May 3, 2016
By Mark Terry, BioSpace.com Breaking News Staff
Everybody would love to invest in stock just before a company’s share value skyrockets, but there’s often considerable risk associated with those companies. Writing for The Motley Fool, Cory Renauer discusses bluebird bio , which he’s calling a high-risk moonshot, then discusses three companies whose stocks might explode with far lower risk.
Bluebird focuses on gene therapy, and it has a number of products in the pipeline, with only two in Phase II/III. Those are Lenti-D for cerebral ALD and LentiGlobin for transfusion-dependent beta-thalassemia.
On April 20, the company announced interim data from its Phase II/III study for its Lenti-D product in pediatric patients with cerebral adrenoleukodystrophy (CALD), which were very promising, they are only based on three out of 17 patients in the study. Renauer said, “I have argued that Bluebird might sway the FDA to approve a lentiviral-vector derived product without data from a single, randomized, blinded, and controlled study—the sort of data it always demands when considering new therapies for diseases with existing treatments—but it’s an extremely limited indication.”
And for his taste, the likelihood of the company getting more approvals that would make the company profitable are fairly slim.
So with that in mind, he suggests three companies that have “explosive potential” but aren’t quite so risky. They are Merck & Co. , Biogen , and Vertex Pharmaceuticals .
Merck’s a solid company anyway, but its Keytruda, one of the first immuno-oncology drugs approved, is being investigated for use in more cancer types—many, many more. It’s being investigated in more than 200 trials and in more than 100 combination therapies in more than 30 tumor types. One example is a Phase III trial in combination with Incyte ’s epacadostat in melanoma. After agreeing not to use that combination, a PD-1 blocker and IDO1 inhibitor in melanoma, Merck bought Iomet Pharma so it now has its own IDO1 inhibitor to study in combination with Keytruda.

____

Task 1:
Answer these from the biotech stock article:
(a) Which two bluebird bio products are in Phase II/III?
(b) On what date did bluebird bio announce interim data from its Lenti-D study?
(c) Which company did Merck buy so that it has its own IDO1 inhibitor?
Task 2: Reproduce, word for word, the part of the biotech stock article that opens with the words containing "Merck’s a solid" and closes with "combination with Keytruda.".
Task 3: Carry the biotech stock article forward from its final sentence.

Recorded information:
____

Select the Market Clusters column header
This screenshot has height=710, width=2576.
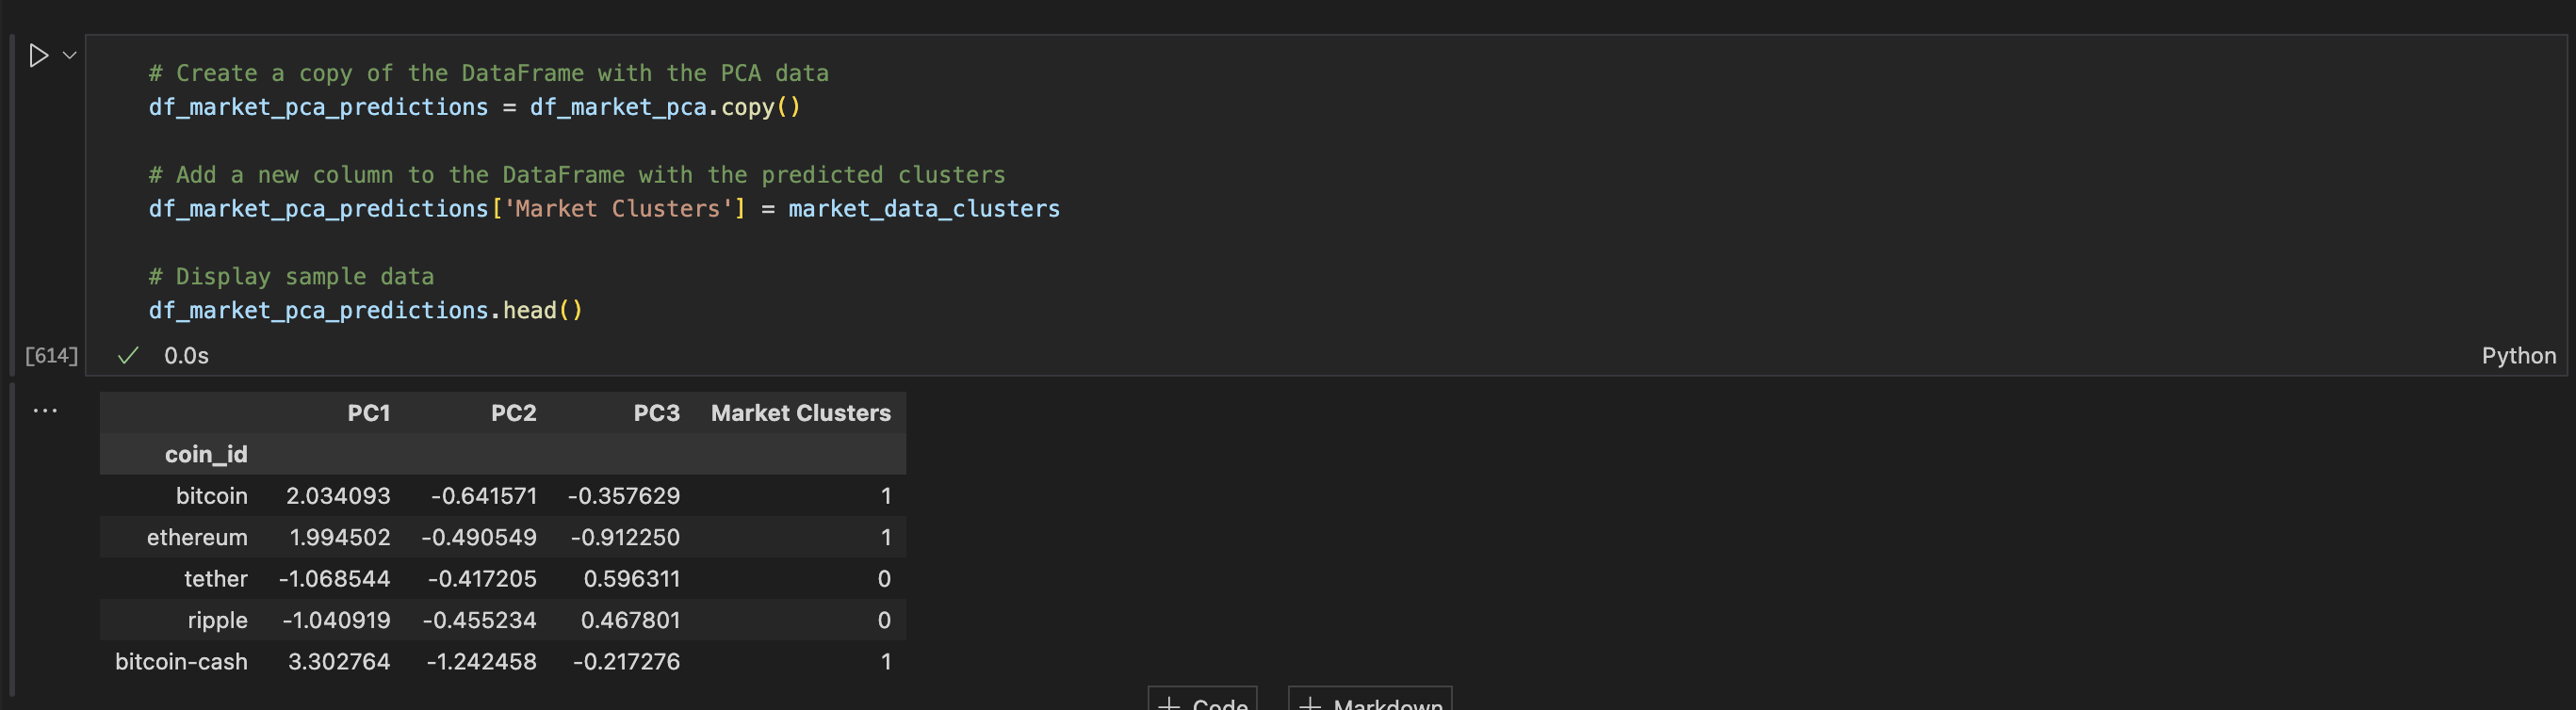tap(800, 412)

____

Answer box 1:
(a) Lenti-D for cerebral ALD and LentiGlobin for transfusion-dependent beta-thalassemia
(b) April 20
(c) Iomet Pharma

Answer box 2:
Merck’s a solid company anyway, but its Keytruda, one of the first immuno-oncology drugs approved, is being investigated for use in more cancer types—many, many more. It’s being investigated in more than 200 trials and in more than 100 combination therapies in more than 30 tumor types. One example is a Phase III trial in combination with Incyte ’s epacadostat in melanoma. After agreeing not to use that combination, a PD-1 blocker and IDO1 inhibitor in melanoma, Merck bought Iomet Pharma so it now has its own IDO1 inhibitor to study in combination with Keytruda.

Answer box 3:
In short, Keytruda had $524 million in sales its first year on the market and is only going to expand. Renauer writes, “I’ll be surprised if it doesn’t at least double this year. If just a handful of those combination studies in other tumor types lead to further label expansions, Keytruda could boost the company’s annual sales of $39.5 billion last year by more than $10 billion in the years ahead.”
Cambridge, Mass.-based Biogen hit the news today when it announced it is spinning off its hemophilia business into a separate, public company. But in terms of its shot at soaring stocks, Renauer and pretty much everyone else is looking to the company’s aducanumab for Alzheimer’s disease. Anything in Alzheimer’s research is high risk, but even a modestly successful drug can rake in a lot of money. But the drug has showed a statistically significant improvement in two measures of cognition over placebo. As a result, the drug was streamlined past Phase II trials and directly into a Phase III clinical trial.
Unfortunately, there’s likely to be no news on the drug this year. One of the other company’s intriguing pipeline drugs is Anti-LINGO, which appears to regenerate nerves damaged by MS.
Renauer notes that if aducanumab fails in the trial, the company could try a combination therapy with Eisai’s BACE inhibitor E2609. “From an investor’s standpoint, a win for Biogen’s Alzheimer’s programs would be a lot of icing on an already big cake.”
Vertex is clearly a company to watch. It brought out Kalydeco and Orkambi for cystic fibrosis (CF) and they brought in about $1 billion last year. But CF is a complicated disease caused by about 2,000 known mutations in the CFTR gene. Vertex’s drugs only treat some of them … so far.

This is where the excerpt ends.